Police find teen, family dead in woods - Survival book found in tent
A shocking revelation unfolded in Gunnison County, Colorado, as three decomposed bodies discovered in a remote campsite were identified as two sisters and a young boy.
Earlier this month, a gruesome discovery was made in the western part of Colorado. Three bodies, severely decomposed, were found in a remote campsite.
The deceased were identified as sisters Christine and Rebecca Vance, both in their 40s, and Rebecca's 14-year-old son. The authorities have chosen not to release the boy's name due to his minor status.
All three individuals hailed from Colorado Springs, a city on the eastern foot of the Rocky Mountains, as reported by Fox News.
The task of determining the exact date of their demise falls on Gunnison County Coroner Michael Barnes.
While the exact timeline is still under investigation, Barnes presumes that the tragic event occurred sometime during the winter, possibly as early as January. The definitive causes of their deaths are yet to be determined, pending the results of a
The unveiling of a grim reality: A hiker's disturbing discovery
The initial discovery of the bodies was made by a hiker on July 9. The hiker, who had been traversing the remote area, came across one of the bodies and immediately alerted the authorities.
The law enforcement officers, upon arriving at the scene, discovered the other two bodies the following day. Two of the bodies were found inside a small, zipped-up tent, while the third was found outside, within the confines of the camp.
The campsite was situated in a secluded wooded area, a location not typically chosen by hikers. According to Gunnison County Sheriff Adam Murdie, the scene was scattered with personal belongings and tarps. Additionally, a makeshift shelter, a lean-to constructed from local logs over a firepit, was found.
Probable causes of death: Starvation, hypothermia, or carbon monoxide poisoning?
As the investigation continues, Coroner Barnes has put forth several theories regarding the cause of death. The group might have succumbed to starvation, freezing temperatures, or even carbon monoxide poisoning, a potential risk when trying to make a fire to stay warm in an enclosed space. It is believed that the trio embarked on their camping journey sometime in July 2022.
Family members have provided valuable insights into the group's plans.
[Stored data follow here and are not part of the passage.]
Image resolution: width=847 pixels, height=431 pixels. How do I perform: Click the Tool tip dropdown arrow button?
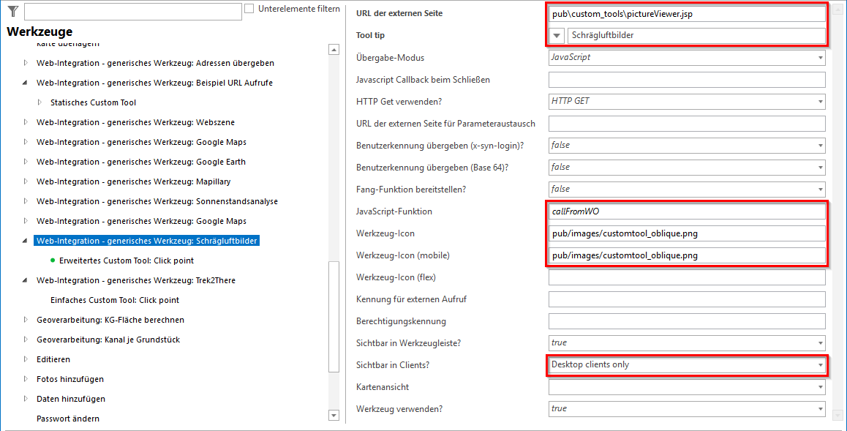[x=557, y=35]
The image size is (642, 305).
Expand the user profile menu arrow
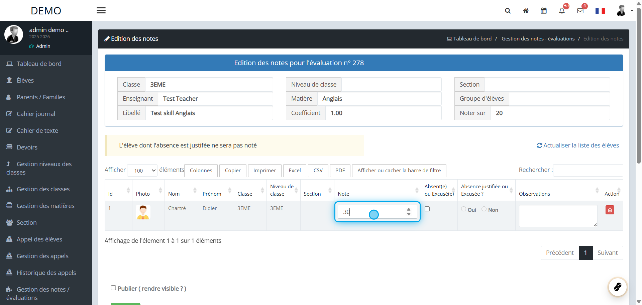point(632,11)
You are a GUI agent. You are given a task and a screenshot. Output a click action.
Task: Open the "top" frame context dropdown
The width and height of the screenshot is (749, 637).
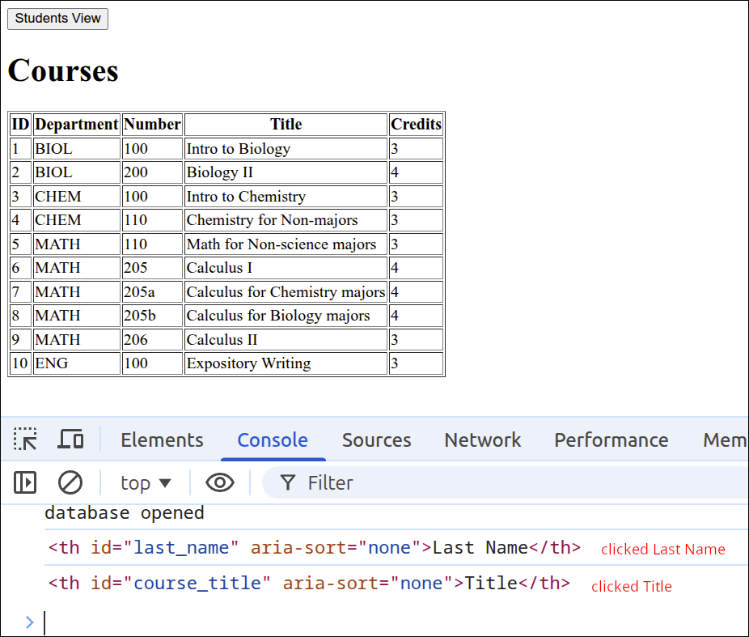click(145, 482)
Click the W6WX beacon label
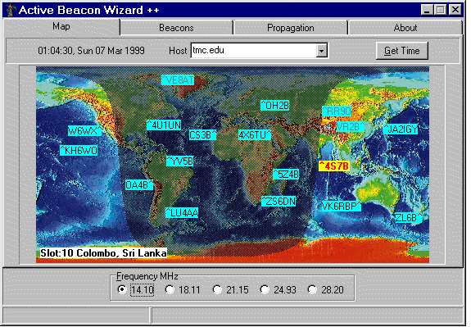 click(84, 131)
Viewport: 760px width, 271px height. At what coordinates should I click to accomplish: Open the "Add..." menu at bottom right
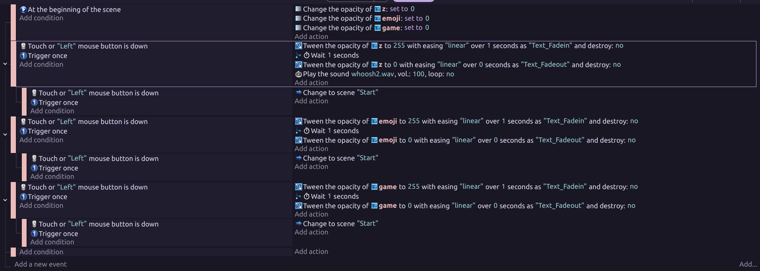[x=748, y=264]
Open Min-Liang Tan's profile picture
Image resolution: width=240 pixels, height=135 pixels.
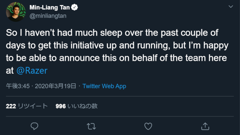point(15,12)
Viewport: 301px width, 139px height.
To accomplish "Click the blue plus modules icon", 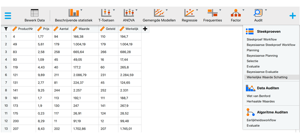I will pyautogui.click(x=292, y=16).
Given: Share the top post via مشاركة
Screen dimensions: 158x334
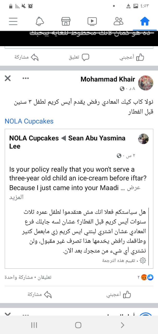Looking at the screenshot, I should [26, 57].
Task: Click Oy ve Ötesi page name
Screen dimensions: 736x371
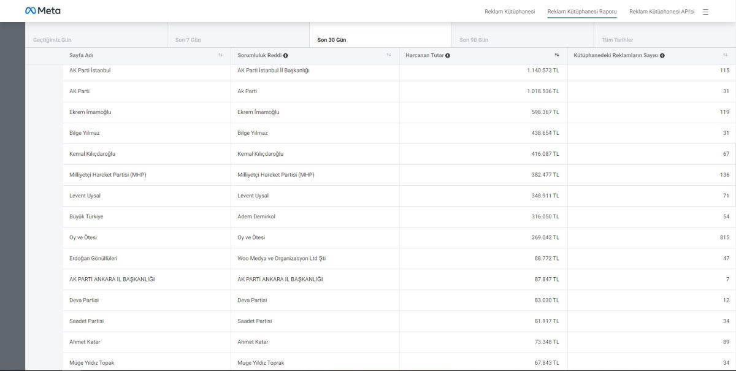Action: tap(83, 237)
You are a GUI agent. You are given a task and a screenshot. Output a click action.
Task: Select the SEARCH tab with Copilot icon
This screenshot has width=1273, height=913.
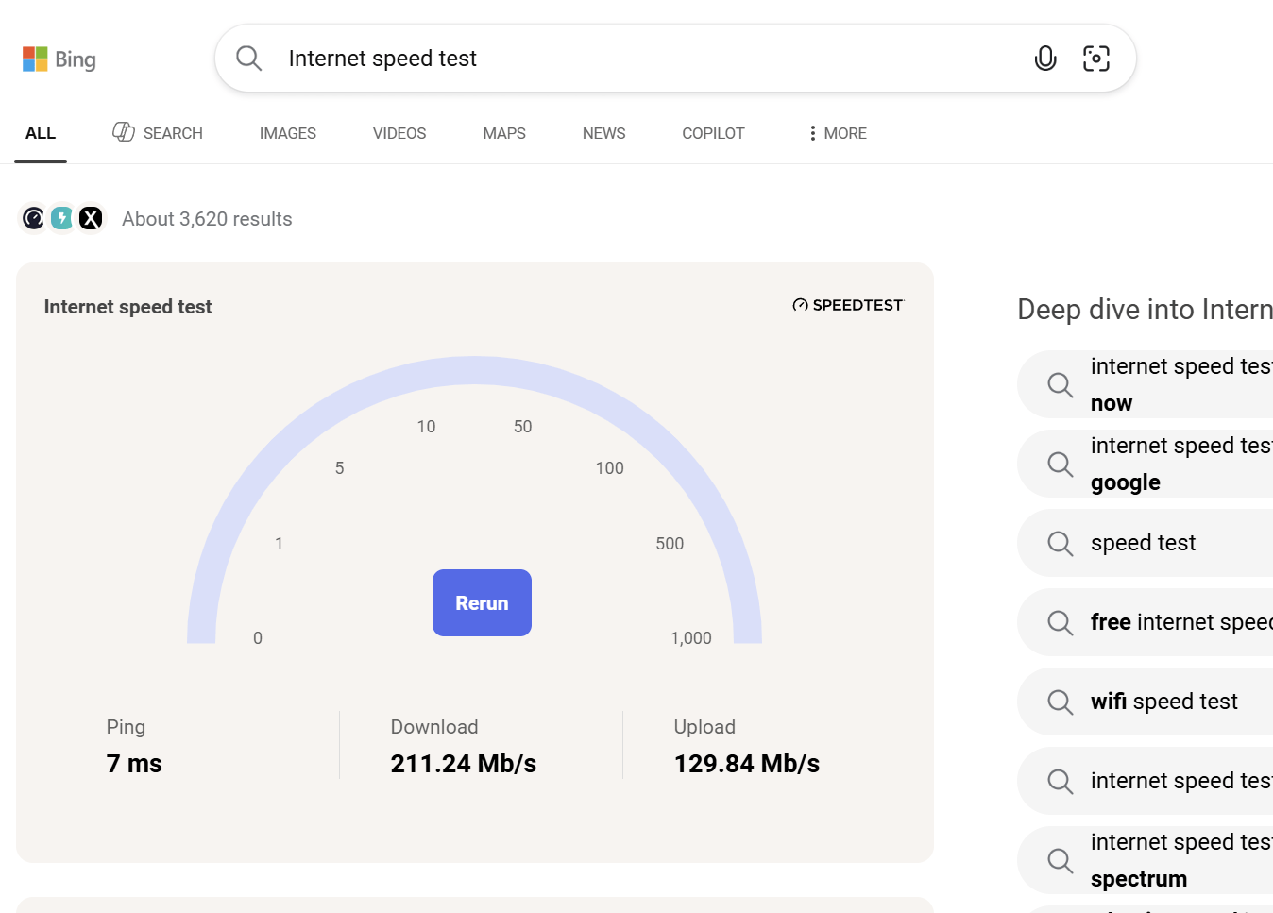pos(158,133)
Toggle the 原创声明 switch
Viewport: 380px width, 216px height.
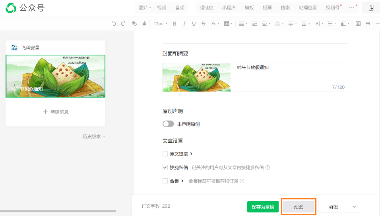coord(168,124)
They revealed to Barnes that the group had set off on their trip the previous summer with the intention of living off the grid. A report by The Associated Press mentioned the discovery of empty food cans, books, and a makeshift restroom area at the campsite, alongside the bodies.
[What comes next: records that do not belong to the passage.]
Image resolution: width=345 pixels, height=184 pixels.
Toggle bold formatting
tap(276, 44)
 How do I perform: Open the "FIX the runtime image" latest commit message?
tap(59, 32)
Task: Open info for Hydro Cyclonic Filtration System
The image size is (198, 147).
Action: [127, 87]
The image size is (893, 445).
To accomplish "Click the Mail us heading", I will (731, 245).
Coroner Barnes shared his thoughts on the matter:
"I wonder if winter came on quickly and suddenly, they were just in survival mode in the tent. They had a lot of literature with them about outdoor survival and foraging and stuff like that. But it looked like they supplied at a grocery store."
Lingering questions: A fatal attempt at an off-grid lifestyle
This tragic discovery has left a trail of unanswered questions. The presence of survival literature at the campsite indicates that the group had made some preparations for their off-grid lifestyle. However, something went catastrophically wrong.
The investigation is ongoing, with the definitive causes of death still pending. The discovery has sent ripples of shock and sadness through the community, underscoring the potential dangers of attempting to live off the grid without sufficient preparation or experience.
- The discovery of three decomposed bodies in a remote campsite in Gunnison County, Colorado, identified as two sisters and a 14-year-old boy.
- The bodies were found by a hiker, with the authorities discovering the other two bodies the following day.
- The cause of death is still under investigation, with starvation, freezing temperatures, or carbon monoxide poisoning being considered.
- The group had embarked on their trip the previous summer with plans to live off the grid.
- The presence of survival literature at the campsite suggests they had made preparations for their off-grid lifestyle.